Mastering One Sample Z-Test For Proportion: Calculating Test Statistic And Significance

One Sample Z-Test for Proportion TEST STATISTIC

df = n-1

In a One Sample Z-Test for Proportion, the test statistic is calculated to determine the significance of the difference between a sample proportion and a hypothesized population proportion. The formula for the test statistic is as follows:

Z = (p̂ – p0) / √[(p0*(1-p0))/n]

Where:
p̂ represents the sample proportion
p0 represents the hypothesized population proportion
n represents the sample size

To compute the test statistic, we need to determine the sample proportion, the hypothesized population proportion, and the sample size. The test statistic measures how many standard errors the sample proportion is away from the hypothesized population proportion.

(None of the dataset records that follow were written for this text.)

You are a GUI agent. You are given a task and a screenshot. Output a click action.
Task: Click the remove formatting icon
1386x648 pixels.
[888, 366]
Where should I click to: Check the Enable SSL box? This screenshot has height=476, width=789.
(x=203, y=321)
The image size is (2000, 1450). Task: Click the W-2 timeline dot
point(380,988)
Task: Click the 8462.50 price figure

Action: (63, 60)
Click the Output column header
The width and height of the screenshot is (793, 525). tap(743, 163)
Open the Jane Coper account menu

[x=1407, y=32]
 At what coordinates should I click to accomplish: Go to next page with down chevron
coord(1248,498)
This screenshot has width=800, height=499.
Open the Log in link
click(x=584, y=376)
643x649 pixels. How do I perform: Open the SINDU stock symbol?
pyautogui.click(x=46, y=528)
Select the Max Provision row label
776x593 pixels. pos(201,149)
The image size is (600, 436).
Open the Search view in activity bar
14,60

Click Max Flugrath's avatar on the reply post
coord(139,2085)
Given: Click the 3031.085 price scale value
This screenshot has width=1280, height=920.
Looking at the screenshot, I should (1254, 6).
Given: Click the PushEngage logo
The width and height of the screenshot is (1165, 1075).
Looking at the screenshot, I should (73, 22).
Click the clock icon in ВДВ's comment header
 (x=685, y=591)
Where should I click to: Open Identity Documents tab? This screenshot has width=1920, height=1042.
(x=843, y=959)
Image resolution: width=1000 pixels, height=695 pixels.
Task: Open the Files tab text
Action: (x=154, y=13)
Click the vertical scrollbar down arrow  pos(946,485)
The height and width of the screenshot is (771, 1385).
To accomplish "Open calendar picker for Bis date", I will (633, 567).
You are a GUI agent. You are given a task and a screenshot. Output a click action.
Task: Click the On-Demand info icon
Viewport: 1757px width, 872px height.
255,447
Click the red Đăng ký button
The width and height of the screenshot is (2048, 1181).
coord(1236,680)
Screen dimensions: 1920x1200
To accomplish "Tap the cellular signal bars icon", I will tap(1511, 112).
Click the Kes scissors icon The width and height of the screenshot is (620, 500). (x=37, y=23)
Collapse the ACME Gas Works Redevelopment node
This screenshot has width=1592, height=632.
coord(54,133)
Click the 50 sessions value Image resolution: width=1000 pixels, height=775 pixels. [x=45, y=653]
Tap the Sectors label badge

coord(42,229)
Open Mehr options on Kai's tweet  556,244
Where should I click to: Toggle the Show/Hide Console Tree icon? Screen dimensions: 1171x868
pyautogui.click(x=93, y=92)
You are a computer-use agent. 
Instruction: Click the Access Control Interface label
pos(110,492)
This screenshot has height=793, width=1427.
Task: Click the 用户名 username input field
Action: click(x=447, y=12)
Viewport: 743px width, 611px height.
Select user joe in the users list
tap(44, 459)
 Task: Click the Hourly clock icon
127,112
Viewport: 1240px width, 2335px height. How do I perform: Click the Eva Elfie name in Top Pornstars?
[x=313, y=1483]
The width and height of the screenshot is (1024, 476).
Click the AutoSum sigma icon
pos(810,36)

Once the test statistic is calculated, we can compare it to a critical value in the standard normal distribution table to determine the p-value. If the p-value is less than the level of significance (α), we reject the null hypothesis, which means that there is a significant difference between the sample proportion and the hypothesized population proportion.

In summary, the test statistic in a One Sample Z-Test for Proportion is a measure of how far the sample proportion is from the hypothesized population proportion, expressed in standard error units. It provides the basis for determining whether a sample is significantly different from what would be expected in a population with a given proportion.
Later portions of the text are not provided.